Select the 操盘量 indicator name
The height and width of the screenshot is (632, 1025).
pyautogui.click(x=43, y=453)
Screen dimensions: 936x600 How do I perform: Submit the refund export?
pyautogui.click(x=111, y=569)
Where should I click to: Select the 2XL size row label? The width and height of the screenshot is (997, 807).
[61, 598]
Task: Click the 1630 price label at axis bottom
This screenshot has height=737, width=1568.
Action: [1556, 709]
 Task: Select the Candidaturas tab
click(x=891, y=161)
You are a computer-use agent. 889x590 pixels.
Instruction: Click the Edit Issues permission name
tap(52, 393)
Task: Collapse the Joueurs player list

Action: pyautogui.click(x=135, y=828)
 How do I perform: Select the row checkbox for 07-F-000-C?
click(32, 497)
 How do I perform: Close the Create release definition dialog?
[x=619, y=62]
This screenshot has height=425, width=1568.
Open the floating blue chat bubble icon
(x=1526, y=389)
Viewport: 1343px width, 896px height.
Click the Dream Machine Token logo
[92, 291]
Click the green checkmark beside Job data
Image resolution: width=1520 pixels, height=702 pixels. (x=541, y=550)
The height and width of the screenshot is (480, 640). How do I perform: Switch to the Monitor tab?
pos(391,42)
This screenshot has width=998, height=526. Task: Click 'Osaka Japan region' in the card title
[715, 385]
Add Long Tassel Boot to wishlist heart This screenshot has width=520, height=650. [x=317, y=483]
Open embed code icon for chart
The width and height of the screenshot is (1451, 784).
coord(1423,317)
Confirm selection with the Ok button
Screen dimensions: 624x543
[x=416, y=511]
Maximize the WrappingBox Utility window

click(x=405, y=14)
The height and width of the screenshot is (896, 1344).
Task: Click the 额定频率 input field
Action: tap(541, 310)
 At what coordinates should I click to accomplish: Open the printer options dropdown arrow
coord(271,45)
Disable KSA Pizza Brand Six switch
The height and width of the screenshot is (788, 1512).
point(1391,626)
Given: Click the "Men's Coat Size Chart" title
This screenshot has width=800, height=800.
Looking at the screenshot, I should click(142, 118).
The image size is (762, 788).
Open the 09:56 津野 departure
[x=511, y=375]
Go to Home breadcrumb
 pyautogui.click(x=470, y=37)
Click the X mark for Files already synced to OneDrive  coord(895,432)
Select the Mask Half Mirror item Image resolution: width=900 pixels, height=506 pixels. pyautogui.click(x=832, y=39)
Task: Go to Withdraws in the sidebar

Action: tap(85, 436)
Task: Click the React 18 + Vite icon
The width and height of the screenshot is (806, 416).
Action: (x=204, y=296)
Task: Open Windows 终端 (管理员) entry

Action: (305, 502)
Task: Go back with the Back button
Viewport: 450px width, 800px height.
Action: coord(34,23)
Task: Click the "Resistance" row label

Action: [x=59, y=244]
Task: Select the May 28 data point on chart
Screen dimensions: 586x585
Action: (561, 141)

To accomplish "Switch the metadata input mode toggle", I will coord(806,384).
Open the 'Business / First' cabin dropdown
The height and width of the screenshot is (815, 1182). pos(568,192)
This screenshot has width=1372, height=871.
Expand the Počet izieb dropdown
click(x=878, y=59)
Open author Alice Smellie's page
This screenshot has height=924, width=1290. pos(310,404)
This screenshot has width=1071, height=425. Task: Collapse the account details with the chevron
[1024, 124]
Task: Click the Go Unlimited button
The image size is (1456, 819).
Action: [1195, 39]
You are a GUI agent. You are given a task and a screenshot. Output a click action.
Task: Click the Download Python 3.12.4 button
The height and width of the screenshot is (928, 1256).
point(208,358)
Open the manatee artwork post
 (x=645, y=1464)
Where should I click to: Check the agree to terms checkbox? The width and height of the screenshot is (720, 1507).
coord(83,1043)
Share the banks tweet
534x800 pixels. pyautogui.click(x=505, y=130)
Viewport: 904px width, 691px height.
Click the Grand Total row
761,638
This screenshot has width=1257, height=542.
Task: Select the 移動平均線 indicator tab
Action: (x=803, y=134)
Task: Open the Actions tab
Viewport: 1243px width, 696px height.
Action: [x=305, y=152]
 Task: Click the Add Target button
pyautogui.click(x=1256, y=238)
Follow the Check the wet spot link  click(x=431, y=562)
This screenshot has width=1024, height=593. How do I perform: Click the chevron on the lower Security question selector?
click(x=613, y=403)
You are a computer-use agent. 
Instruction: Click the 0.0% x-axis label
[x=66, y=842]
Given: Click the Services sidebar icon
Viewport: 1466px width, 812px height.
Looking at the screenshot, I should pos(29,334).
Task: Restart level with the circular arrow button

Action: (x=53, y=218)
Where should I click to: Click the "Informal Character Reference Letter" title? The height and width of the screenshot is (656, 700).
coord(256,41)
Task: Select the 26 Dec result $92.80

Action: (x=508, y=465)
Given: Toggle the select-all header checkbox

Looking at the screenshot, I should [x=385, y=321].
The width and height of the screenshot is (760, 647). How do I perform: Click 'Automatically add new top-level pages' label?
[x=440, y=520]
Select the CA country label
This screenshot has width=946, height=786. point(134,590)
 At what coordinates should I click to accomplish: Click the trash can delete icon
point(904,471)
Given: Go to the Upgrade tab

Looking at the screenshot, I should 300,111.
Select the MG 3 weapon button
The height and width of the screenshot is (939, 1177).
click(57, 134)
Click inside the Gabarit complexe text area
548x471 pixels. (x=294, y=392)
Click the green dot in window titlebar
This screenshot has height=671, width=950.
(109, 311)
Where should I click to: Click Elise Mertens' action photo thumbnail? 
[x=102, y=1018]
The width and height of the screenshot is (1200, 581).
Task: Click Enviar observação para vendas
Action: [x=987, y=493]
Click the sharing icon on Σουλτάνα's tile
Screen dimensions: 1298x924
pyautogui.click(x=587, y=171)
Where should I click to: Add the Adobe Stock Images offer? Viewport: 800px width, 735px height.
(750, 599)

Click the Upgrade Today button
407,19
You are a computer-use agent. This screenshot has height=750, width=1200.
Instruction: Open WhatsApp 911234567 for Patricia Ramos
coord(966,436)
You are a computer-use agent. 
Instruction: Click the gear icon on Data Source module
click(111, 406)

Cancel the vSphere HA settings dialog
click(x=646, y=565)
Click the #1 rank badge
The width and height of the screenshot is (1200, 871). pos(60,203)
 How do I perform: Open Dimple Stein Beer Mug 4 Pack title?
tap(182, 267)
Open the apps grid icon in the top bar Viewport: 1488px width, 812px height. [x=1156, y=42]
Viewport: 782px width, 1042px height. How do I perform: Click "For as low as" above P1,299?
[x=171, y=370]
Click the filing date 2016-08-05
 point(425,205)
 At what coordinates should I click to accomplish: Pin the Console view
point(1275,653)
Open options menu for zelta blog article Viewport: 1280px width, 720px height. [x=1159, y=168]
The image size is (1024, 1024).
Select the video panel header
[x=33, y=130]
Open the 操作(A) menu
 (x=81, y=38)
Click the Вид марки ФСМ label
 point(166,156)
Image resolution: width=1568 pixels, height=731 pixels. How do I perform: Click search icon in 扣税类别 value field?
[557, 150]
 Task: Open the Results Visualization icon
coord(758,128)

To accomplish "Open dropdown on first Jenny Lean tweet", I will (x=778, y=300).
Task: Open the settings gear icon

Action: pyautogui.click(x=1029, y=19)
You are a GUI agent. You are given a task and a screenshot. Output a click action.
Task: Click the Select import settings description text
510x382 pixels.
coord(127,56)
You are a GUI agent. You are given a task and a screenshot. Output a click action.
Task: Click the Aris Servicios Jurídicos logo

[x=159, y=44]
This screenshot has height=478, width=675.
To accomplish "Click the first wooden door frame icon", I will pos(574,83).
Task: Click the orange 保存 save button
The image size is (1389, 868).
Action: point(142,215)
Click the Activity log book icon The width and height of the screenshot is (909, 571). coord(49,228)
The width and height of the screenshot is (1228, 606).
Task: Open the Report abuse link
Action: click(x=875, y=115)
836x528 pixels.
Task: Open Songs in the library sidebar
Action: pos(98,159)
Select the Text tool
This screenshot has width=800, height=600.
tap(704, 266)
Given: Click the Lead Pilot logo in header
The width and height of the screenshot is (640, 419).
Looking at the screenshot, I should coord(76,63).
= = = = =
Exercise brief: Output the lines starting at the one containing "Task: Open the settings gear icon" and ending at the one containing "coord(127,56)", copying them exactly with both of those lines included.

Output of the exercise:
Task: Open the settings gear icon

Action: pyautogui.click(x=1029, y=19)
You are a GUI agent. You are given a task and a screenshot. Output a click action.
Task: Click the Select import settings description text
510x382 pixels.
coord(127,56)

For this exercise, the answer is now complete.